**Exercise**
Copy every line of the material below exactly, keeping each word, number, and symbol unchanged.

**Supplied material**
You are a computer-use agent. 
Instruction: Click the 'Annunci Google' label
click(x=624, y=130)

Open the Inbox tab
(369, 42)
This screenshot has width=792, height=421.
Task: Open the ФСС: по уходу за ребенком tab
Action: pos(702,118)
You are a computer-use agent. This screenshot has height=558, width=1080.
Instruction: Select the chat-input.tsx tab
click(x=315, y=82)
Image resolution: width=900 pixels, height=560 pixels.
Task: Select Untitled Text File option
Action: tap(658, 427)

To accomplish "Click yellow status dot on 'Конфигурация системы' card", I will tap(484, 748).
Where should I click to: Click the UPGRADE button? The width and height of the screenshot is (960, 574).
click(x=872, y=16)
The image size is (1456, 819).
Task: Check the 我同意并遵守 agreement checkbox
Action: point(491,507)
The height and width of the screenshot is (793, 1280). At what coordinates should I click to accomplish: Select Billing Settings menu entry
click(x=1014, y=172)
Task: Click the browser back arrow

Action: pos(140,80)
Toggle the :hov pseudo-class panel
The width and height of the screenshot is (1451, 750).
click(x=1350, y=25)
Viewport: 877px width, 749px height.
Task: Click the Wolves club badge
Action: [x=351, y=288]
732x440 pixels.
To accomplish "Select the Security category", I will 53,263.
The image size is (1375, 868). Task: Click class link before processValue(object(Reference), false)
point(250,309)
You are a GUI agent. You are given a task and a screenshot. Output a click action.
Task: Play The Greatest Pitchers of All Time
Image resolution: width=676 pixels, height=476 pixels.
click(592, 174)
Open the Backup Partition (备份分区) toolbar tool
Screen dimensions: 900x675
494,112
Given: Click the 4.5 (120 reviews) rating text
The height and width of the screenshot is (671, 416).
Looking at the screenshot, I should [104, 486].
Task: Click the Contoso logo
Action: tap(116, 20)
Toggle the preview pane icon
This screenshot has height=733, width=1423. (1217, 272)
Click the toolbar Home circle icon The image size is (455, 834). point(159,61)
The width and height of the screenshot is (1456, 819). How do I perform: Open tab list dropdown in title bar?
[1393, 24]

**The output**
You are a computer-use agent. 
Instruction: Click the 'Annunci Google' label
click(x=624, y=130)

Open the Inbox tab
(369, 42)
This screenshot has width=792, height=421.
Task: Open the ФСС: по уходу за ребенком tab
Action: pos(702,118)
You are a computer-use agent. This screenshot has height=558, width=1080.
Instruction: Select the chat-input.tsx tab
click(x=315, y=82)
Image resolution: width=900 pixels, height=560 pixels.
Task: Select Untitled Text File option
Action: tap(658, 427)

To accomplish "Click yellow status dot on 'Конфигурация системы' card", I will tap(484, 748).
Where should I click to: Click the UPGRADE button? The width and height of the screenshot is (960, 574).
click(x=872, y=16)
The image size is (1456, 819).
Task: Check the 我同意并遵守 agreement checkbox
Action: point(491,507)
The height and width of the screenshot is (793, 1280). At what coordinates should I click to accomplish: Select Billing Settings menu entry
click(x=1014, y=172)
Task: Click the browser back arrow

Action: pos(140,80)
Toggle the :hov pseudo-class panel
The width and height of the screenshot is (1451, 750).
click(x=1350, y=25)
Viewport: 877px width, 749px height.
Task: Click the Wolves club badge
Action: [x=351, y=288]
732x440 pixels.
To accomplish "Select the Security category", I will 53,263.
The image size is (1375, 868). Task: Click class link before processValue(object(Reference), false)
point(250,309)
You are a GUI agent. You are given a task and a screenshot. Output a click action.
Task: Play The Greatest Pitchers of All Time
Image resolution: width=676 pixels, height=476 pixels.
click(592, 174)
Open the Backup Partition (备份分区) toolbar tool
Screen dimensions: 900x675
494,112
Given: Click the 4.5 (120 reviews) rating text
The height and width of the screenshot is (671, 416).
Looking at the screenshot, I should [104, 486].
Task: Click the Contoso logo
Action: tap(116, 20)
Toggle the preview pane icon
This screenshot has height=733, width=1423. (1217, 272)
Click the toolbar Home circle icon The image size is (455, 834). point(159,61)
The width and height of the screenshot is (1456, 819). How do I perform: Open tab list dropdown in title bar?
[1393, 24]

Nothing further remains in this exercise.